:: Aim of the task ::
Each entry below should be retyped exactly as given.

:: Data ::
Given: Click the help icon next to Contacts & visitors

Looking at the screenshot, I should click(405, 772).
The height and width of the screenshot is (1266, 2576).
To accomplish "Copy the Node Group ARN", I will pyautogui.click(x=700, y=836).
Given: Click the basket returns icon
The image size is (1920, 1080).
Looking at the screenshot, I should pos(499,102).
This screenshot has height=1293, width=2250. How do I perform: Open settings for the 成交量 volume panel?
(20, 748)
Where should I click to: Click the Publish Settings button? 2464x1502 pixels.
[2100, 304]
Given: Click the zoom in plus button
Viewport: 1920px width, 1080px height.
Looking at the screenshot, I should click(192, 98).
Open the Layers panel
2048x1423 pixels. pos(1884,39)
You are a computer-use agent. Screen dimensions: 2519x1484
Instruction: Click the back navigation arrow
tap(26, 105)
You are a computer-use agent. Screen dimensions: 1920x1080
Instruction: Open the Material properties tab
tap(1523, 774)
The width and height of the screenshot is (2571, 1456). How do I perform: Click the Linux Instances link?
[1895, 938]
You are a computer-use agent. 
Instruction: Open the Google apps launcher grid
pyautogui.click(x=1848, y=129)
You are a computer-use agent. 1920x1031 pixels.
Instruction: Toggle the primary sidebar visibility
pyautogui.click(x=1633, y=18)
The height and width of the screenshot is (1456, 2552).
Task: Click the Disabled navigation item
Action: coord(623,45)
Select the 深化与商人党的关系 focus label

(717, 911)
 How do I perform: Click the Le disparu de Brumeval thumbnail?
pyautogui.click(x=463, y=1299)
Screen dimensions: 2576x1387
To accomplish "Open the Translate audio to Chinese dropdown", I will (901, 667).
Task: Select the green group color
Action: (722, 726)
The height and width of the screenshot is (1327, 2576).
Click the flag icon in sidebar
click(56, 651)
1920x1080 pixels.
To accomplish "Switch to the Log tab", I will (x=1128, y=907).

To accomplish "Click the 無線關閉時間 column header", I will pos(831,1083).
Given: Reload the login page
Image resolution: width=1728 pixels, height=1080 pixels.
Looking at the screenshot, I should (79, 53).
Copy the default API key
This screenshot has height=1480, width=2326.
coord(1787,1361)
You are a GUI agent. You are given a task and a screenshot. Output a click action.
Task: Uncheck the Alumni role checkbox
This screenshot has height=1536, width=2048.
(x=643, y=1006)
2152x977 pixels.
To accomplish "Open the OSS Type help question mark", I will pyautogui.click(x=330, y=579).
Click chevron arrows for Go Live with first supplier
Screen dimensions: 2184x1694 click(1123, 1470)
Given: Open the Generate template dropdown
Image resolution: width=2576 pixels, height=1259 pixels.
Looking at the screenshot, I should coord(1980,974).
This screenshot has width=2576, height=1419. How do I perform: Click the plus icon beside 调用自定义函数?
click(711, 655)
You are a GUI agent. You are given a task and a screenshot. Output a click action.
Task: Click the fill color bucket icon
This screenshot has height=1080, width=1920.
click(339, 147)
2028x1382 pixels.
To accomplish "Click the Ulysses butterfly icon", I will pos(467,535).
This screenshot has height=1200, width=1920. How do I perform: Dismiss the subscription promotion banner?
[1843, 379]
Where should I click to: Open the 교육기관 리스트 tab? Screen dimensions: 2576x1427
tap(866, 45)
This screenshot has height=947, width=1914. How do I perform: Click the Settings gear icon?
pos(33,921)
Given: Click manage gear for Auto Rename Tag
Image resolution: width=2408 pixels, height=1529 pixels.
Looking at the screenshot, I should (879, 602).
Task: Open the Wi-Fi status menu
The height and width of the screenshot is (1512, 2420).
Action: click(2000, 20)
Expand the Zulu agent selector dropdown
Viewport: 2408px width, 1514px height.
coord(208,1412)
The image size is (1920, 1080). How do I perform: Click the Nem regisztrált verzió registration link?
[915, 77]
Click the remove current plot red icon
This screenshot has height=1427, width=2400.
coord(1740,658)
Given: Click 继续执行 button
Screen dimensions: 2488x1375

:: Solution to this exercise ::
Given: Click the help icon next to Contacts & visitors

Looking at the screenshot, I should click(405, 772).
The height and width of the screenshot is (1266, 2576).
To accomplish "Copy the Node Group ARN", I will pyautogui.click(x=700, y=836).
Given: Click the basket returns icon
The image size is (1920, 1080).
Looking at the screenshot, I should pos(499,102).
This screenshot has height=1293, width=2250. How do I perform: Open settings for the 成交量 volume panel?
(20, 748)
Where should I click to: Click the Publish Settings button? 2464x1502 pixels.
[2100, 304]
Given: Click the zoom in plus button
Viewport: 1920px width, 1080px height.
Looking at the screenshot, I should click(192, 98).
Open the Layers panel
2048x1423 pixels. pos(1884,39)
You are a computer-use agent. Screen dimensions: 2519x1484
Instruction: Click the back navigation arrow
tap(26, 105)
You are a computer-use agent. Screen dimensions: 1920x1080
Instruction: Open the Material properties tab
tap(1523, 774)
The width and height of the screenshot is (2571, 1456). How do I perform: Click the Linux Instances link?
[1895, 938]
You are a computer-use agent. 
Instruction: Open the Google apps launcher grid
pyautogui.click(x=1848, y=129)
You are a computer-use agent. 1920x1031 pixels.
Instruction: Toggle the primary sidebar visibility
pyautogui.click(x=1633, y=18)
The height and width of the screenshot is (1456, 2552).
Task: Click the Disabled navigation item
Action: coord(623,45)
Select the 深化与商人党的关系 focus label

(717, 911)
 How do I perform: Click the Le disparu de Brumeval thumbnail?
pyautogui.click(x=463, y=1299)
Screen dimensions: 2576x1387
To accomplish "Open the Translate audio to Chinese dropdown", I will (901, 667).
Task: Select the green group color
Action: (722, 726)
The height and width of the screenshot is (1327, 2576).
Click the flag icon in sidebar
click(56, 651)
1920x1080 pixels.
To accomplish "Switch to the Log tab", I will (x=1128, y=907).

To accomplish "Click the 無線關閉時間 column header", I will pos(831,1083).
Given: Reload the login page
Image resolution: width=1728 pixels, height=1080 pixels.
Looking at the screenshot, I should (79, 53).
Copy the default API key
This screenshot has height=1480, width=2326.
coord(1787,1361)
You are a GUI agent. You are given a task and a screenshot. Output a click action.
Task: Uncheck the Alumni role checkbox
This screenshot has height=1536, width=2048.
(x=643, y=1006)
2152x977 pixels.
To accomplish "Open the OSS Type help question mark", I will pyautogui.click(x=330, y=579).
Click chevron arrows for Go Live with first supplier
Screen dimensions: 2184x1694 click(1123, 1470)
Given: Open the Generate template dropdown
Image resolution: width=2576 pixels, height=1259 pixels.
Looking at the screenshot, I should coord(1980,974).
This screenshot has width=2576, height=1419. How do I perform: Click the plus icon beside 调用自定义函数?
click(711, 655)
You are a GUI agent. You are given a task and a screenshot. Output a click action.
Task: Click the fill color bucket icon
This screenshot has height=1080, width=1920.
click(339, 147)
2028x1382 pixels.
To accomplish "Click the Ulysses butterfly icon", I will pos(467,535).
This screenshot has height=1200, width=1920. How do I perform: Dismiss the subscription promotion banner?
[1843, 379]
Where should I click to: Open the 교육기관 리스트 tab? Screen dimensions: 2576x1427
tap(866, 45)
This screenshot has height=947, width=1914. How do I perform: Click the Settings gear icon?
pos(33,921)
Given: Click manage gear for Auto Rename Tag
Image resolution: width=2408 pixels, height=1529 pixels.
Looking at the screenshot, I should (879, 602).
Task: Open the Wi-Fi status menu
The height and width of the screenshot is (1512, 2420).
Action: click(2000, 20)
Expand the Zulu agent selector dropdown
Viewport: 2408px width, 1514px height.
coord(208,1412)
The image size is (1920, 1080). How do I perform: Click the Nem regisztrált verzió registration link?
[915, 77]
Click the remove current plot red icon
This screenshot has height=1427, width=2400.
coord(1740,658)
Given: Click 继续执行 button
Screen dimensions: 2488x1375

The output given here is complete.